LinkedIn Job Postings ML Pipeline
Full ML pipeline on 123,849 LinkedIn postings (2023–2024). Salary prediction, skills demand analysis (213K pairs), NLP on descriptions. 7 CSV files joined. Pay-period normalization (hourly→yearly).
123,849 LinkedIn job postings, 7 relational CSV files
7-file join → NLP feature extraction → salary regression + skills demand analysis
End-to-end ML pipeline on a large LinkedIn dataset with rich relational structure.
Dataset (7 files joined)
| File | Rows | Info |
|---|---|---|
| postings.csv | 123,849 | Title, company, description, location |
| companies.csv | 24,473 | Size, industry, followers |
| salaries.csv | 40,785 | Ranges (32.9% posting coverage) |
| job_skills.csv | 213,768 | Skill→job mappings |
Salary Coverage — Pay Period Normalization
- ▸Yearly: 23K (direct)
- ▸Hourly: 16K (× 2,080 → yearly)
- ▸Monthly: 539 (× 12)
- ▸Weekly: 180 (× 52)
Task 1: Salary Prediction (Regression) Features: pay-period normalization, TF-IDF on descriptions, company size, seniority from title. Key predictors: job title, company size, location, required skills, seniority.

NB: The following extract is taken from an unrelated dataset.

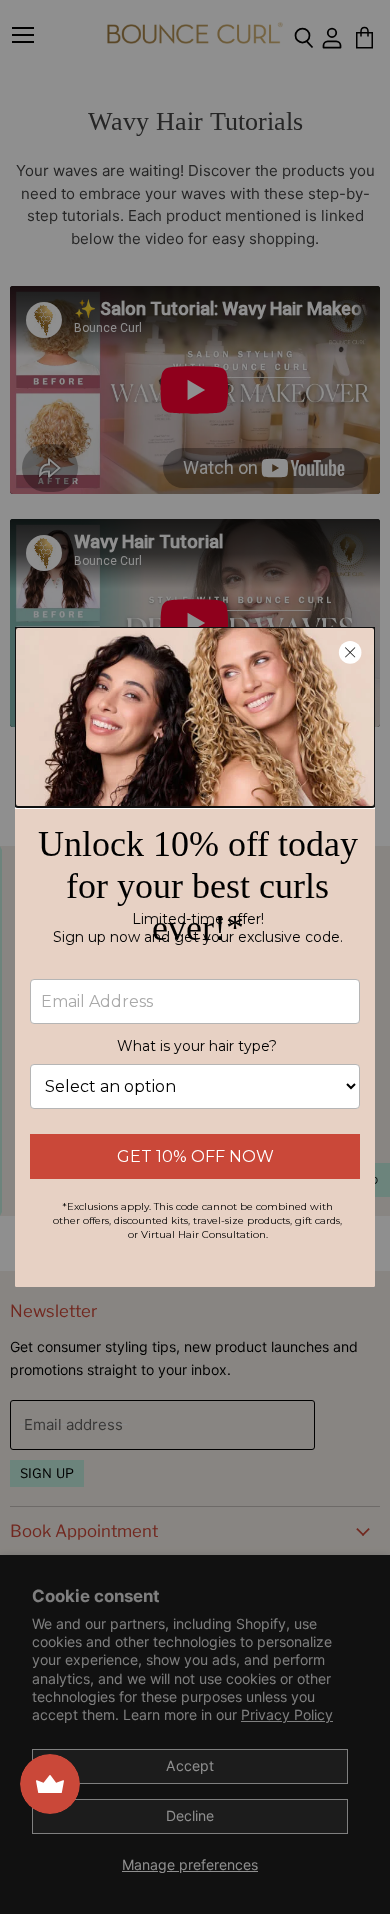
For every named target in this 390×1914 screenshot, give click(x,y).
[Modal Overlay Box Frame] (195, 957)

Task 2: Skills Demand Analysis 213,768 skill-job pairs → frequency + TF-IDF weighting. Top in-demand: Python, SQL, Communication, Project Management, Machine Learning. Fast-growing 2023–2024: LLMs, Prompt Engineering, Vector Databases.
Task 3: Market Insights
- ▸85%+ postings concentrated in US/Europe top cities
- ▸Data Science premium: 3–4× vs Operations base salary
- ▸Remote premium: +$12K average for fully remote roles
Key Caveat Only 32.9% of postings have salary data — selection bias makes model non-representative of full market.